RECORDS FOR THE EXERCISE.
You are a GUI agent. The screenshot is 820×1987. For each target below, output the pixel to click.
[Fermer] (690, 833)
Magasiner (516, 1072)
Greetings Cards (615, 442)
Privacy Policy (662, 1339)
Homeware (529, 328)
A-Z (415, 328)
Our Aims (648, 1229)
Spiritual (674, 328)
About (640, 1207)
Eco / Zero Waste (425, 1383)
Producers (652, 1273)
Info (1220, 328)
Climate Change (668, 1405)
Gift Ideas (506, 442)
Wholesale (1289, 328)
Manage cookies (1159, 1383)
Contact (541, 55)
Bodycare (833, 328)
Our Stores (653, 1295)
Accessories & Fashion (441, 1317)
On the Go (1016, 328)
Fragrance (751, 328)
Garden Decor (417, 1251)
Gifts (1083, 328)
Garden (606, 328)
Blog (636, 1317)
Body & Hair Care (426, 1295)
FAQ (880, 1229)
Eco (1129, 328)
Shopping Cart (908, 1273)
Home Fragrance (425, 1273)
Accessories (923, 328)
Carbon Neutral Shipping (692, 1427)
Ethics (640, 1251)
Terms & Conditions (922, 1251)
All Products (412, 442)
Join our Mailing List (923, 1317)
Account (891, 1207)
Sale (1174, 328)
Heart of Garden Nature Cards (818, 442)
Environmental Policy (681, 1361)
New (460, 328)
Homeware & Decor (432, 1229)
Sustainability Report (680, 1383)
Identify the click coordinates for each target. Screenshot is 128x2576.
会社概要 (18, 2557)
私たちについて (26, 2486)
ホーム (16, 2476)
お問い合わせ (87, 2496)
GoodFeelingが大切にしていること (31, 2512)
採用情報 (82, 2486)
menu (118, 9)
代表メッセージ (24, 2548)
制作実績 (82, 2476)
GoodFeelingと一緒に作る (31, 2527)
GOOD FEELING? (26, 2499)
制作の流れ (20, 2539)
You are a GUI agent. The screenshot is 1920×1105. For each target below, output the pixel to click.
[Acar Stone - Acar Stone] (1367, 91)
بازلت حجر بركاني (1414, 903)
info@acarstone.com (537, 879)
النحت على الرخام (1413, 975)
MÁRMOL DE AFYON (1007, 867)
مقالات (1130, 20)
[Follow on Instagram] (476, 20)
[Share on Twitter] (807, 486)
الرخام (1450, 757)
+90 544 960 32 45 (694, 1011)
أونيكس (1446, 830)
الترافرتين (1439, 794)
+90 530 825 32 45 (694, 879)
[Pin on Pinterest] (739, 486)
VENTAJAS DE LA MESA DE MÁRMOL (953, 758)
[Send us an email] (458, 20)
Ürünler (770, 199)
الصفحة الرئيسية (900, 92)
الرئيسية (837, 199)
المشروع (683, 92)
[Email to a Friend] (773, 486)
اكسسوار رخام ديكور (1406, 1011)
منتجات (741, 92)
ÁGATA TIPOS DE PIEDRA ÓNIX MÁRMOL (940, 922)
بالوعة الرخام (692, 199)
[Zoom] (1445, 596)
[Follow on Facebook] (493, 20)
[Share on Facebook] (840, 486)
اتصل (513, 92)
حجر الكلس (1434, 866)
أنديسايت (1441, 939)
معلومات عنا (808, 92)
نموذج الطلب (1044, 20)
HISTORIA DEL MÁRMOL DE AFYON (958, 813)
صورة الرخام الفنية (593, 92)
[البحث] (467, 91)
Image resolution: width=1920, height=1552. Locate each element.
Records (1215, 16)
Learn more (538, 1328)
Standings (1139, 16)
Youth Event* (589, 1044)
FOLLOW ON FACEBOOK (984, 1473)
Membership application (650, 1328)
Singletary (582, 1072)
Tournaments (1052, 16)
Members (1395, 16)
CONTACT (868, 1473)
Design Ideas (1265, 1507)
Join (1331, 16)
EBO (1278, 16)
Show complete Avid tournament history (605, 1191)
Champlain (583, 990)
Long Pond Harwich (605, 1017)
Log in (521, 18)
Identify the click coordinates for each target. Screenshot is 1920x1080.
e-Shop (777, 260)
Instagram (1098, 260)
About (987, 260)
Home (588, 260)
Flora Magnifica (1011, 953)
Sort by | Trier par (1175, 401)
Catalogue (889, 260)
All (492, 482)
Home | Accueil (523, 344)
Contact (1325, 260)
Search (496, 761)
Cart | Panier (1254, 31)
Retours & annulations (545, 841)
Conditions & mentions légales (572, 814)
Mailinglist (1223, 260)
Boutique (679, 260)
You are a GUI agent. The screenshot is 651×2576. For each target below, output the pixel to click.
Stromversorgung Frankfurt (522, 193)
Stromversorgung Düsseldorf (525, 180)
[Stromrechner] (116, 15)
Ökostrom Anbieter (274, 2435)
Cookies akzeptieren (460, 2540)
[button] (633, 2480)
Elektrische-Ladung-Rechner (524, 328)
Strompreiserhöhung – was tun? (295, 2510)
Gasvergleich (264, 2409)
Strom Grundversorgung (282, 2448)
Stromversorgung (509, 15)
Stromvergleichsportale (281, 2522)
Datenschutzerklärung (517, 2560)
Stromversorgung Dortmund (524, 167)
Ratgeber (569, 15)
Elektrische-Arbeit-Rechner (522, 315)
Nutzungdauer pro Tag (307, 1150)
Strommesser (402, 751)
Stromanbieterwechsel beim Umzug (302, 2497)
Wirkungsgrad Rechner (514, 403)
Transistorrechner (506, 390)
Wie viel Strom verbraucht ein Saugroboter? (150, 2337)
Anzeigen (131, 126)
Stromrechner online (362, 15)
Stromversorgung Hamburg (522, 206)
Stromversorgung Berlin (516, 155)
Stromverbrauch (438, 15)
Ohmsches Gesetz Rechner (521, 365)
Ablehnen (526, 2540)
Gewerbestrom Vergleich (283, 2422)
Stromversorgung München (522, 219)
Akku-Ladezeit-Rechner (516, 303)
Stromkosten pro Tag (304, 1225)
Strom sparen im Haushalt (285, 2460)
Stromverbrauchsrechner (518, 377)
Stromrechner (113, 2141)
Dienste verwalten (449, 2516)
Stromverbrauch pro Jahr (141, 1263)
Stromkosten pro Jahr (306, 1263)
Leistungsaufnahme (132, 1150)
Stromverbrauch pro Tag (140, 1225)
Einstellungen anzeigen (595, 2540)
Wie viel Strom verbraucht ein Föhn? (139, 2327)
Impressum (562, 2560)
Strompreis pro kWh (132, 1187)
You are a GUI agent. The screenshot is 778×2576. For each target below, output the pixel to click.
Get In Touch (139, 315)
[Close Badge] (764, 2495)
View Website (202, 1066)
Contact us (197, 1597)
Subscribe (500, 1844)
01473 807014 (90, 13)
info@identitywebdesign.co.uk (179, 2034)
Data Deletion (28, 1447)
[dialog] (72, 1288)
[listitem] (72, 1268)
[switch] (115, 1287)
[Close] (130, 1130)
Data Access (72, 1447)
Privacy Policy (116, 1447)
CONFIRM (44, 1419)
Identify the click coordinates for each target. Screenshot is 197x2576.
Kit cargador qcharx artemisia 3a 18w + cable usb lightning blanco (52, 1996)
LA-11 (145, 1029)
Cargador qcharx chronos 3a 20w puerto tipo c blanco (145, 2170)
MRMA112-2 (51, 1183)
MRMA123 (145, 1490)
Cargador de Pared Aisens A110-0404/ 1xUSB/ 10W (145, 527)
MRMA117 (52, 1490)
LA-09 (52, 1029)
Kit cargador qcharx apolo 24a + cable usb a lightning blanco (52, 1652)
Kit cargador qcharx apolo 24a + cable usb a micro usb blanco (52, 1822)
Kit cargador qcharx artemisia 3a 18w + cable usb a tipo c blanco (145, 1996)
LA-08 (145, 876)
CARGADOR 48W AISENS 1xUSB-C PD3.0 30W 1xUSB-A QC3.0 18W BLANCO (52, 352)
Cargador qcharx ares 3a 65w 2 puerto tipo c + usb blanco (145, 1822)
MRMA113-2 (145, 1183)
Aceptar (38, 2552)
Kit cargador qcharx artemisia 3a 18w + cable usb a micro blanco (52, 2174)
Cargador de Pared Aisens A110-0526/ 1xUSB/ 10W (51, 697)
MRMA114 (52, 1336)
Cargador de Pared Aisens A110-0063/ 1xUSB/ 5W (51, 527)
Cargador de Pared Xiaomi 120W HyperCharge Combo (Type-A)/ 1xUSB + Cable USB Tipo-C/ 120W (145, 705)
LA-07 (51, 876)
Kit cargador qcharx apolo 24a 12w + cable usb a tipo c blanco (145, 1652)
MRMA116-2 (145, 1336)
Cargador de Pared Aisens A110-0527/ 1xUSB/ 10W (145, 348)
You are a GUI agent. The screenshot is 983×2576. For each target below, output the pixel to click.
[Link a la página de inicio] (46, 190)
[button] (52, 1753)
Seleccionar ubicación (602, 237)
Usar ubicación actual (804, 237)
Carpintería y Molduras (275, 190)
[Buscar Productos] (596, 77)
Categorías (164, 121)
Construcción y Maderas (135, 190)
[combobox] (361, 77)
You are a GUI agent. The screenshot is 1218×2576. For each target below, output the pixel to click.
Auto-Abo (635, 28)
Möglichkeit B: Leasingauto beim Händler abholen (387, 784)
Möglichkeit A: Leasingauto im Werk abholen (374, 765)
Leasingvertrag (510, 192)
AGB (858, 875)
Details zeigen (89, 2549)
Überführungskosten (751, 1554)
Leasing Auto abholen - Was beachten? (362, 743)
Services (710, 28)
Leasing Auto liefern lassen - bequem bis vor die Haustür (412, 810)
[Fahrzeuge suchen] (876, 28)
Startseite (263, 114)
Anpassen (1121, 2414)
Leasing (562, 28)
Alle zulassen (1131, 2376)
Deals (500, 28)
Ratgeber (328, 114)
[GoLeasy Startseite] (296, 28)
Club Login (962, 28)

EXERCISE PROMPT. Based on the entries above, please state how many lines include "puerto", leaving out everything else.

TASK RESULT. 2